NASA announced Last week, both the University of Washington’s STRIVE team and the University of Washington-affiliated EDGE team announced that they had been selected to lead satellite missions to better understand the Earth and improve our ability to predict environmental events and mitigate disasters.

STRIVE and EDGE selected as 4 finalists Selected in May 2024 This will be done as part of the agency’s Earth System Explorer Program, which conducts principal investigator-led space science missions in accordance with the recommendations of the National Academies of Sciences, Engineering, and Medicine’s 2017 Decadal Survey of Earth Sciences and Applications from Space.

NASA said the estimated total cost of each mission, not including launch, will not exceed $355 million, and the mission’s launch date will not be after 2030.

“This was great news. We’ve been working on this concept for several years, and for many of us it’s a dream come true. Being able to observe the atmosphere at such a detailed level is a huge opportunity,” he said. Riot Jagreis a UW professor of atmospheric and climate science who is leading the STRIVE mission.

Stratosphere-tropospheric response due to infrared light Vertical Resolved Light Explorer

make an effortwhich stands for Stratospheric-Troposphere Reaction Using Infrared Vertical Resolved Optical Explorer, investigates the atmospheric region where weather forms and the ozone layer resides, yielding new insights into the temperature and trace gases in the atmosphere that influence aviation, long-distance transport of volcanic smoke, and air pollution.

The STRIVE instrument is compact enough to fit in the trunk of a mid-sized SUV and can make more than 400,000 observations each day. Rather than looking straight down at Earth like other missions, the STRIVE instrument will tilt sideways toward Earth’s surface to capture more detail of the atmosphere.

“With these observations, we will not only be getting measurements of ozone, but of all the chemical species that affect stratospheric ozone,” Jagure said.

The ozone layer absorbs ultraviolet rays, is coming back Severe depletion occurred in the early 2000s, but careful monitoring is still required.

STRIVE represents a technological and scientific leap forward that will help researchers understand how air pollution circulates after, for example, wildfires or volcanic eruptions. Importantly, STRIVE also supports weather forecasting efforts beyond the typical 10-day window, giving people time to prepare for extreme weather events.

“If you see something propagating from above, such as a big change in the winds, you’ll see it impacting the surface a few weeks later. Current weather models don’t predict this relationship very well because we don’t really know what’s going on at the stratosphere-troposphere interface,” Jagure added.

The national team includes partners from academia, industry, and federal scientific laboratories. Wang Jun He is the STRIVE Deputy Principal Investigator at the University of Iowa. luke ohman He is a project scientist at NASA’s Goddard Space Flight Center. Several NASA Goddard scientists are also involved. Other UW members of STRIVE are professors Zhang FuAssistant Professor alex turner and affiliated faculty Kim Dae Hyunall of whom are affiliated with the UW School of Atmospheric and Climate Sciences.

Earth Dynamics Geodetic Explorer

corneror Earth Dynamics Geodetic Explorer, uses lasers to observe changes in the three-dimensional structure of the Earth’s surface, such as forests, glaciers, ice sheets, and sea ice. benjamin smithSenior Principal Physicist, tyler satterleeSenior Research Fellow at the University of California and the University of California Applied Physics Laboratory and david sheenis a UW associate professor of civil and environmental engineering and part of the EDGE team led by: helen amanda fricker He received his Ph.D. from the Scripps Institution of Oceanography at the University of California, San Diego.

EDGE will be the world’s first satellite imaging laser altimeter system, according to Press release from UCSD. The system captures details of the Earth’s surface in high resolution by firing laser pulses into the Earth and recording the time it takes for the pulses to return, making more than 150,000 measurements every second. It can also precisely track changes in surface elevation over time and understand how ice sheets and glaciers are responding to climate change on seasonal and long-term timescales.

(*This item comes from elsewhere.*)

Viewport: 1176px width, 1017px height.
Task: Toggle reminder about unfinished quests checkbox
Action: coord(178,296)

“What’s really interesting about EDGE is the level of detail it measures. Older laser altimeter measurements sample a coarse grid of points on the ground, but with EDGE data we can see individual trees around Seattle or tiny cracks in glaciers in Greenland and Antarctica. It’s often the microscopic processes that determine how large-scale systems change,” Smith said.

Although the effort focuses on the polar regions, forests and coastlines, Sheen said EDGE is “any mission.”

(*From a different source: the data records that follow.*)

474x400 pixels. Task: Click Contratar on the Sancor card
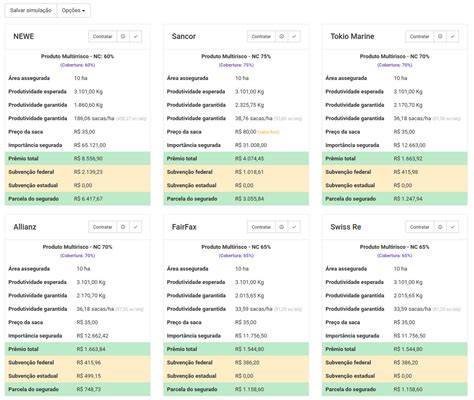261,36
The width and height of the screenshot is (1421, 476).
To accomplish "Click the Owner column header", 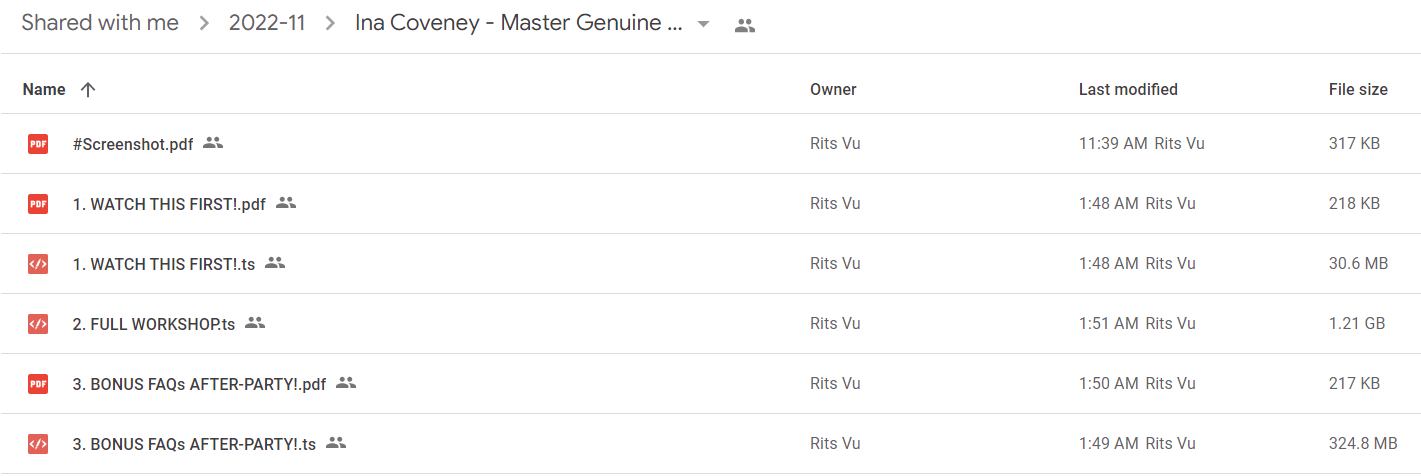I will coord(833,90).
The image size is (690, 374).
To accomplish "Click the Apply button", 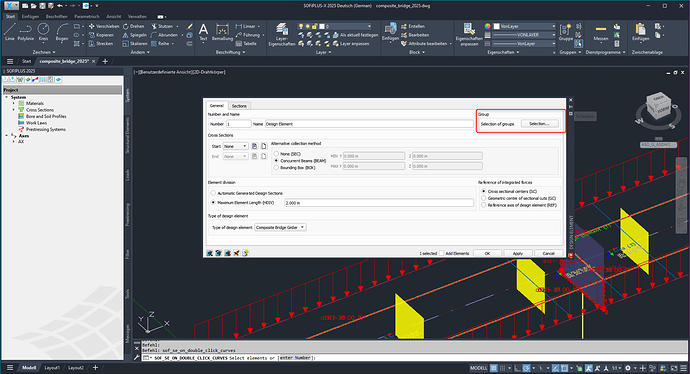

“These accurate surface elevation change measurements are essential for a huge number of urgent scientific and engineering applications,” he added. “EDGE data will impact sea level rise, natural disaster monitoring, water resources and forest management, and wildfire response. This is also a major milestone for the University of Wisconsin, as it formalizes the University’s leadership and involvement in not one, but two NASA Earth observation missions. I am excited to welcome our students to the EDGE team and train the next generation of University of Wisconsin researchers who will accomplish amazing things with EDGE data in the coming decades.”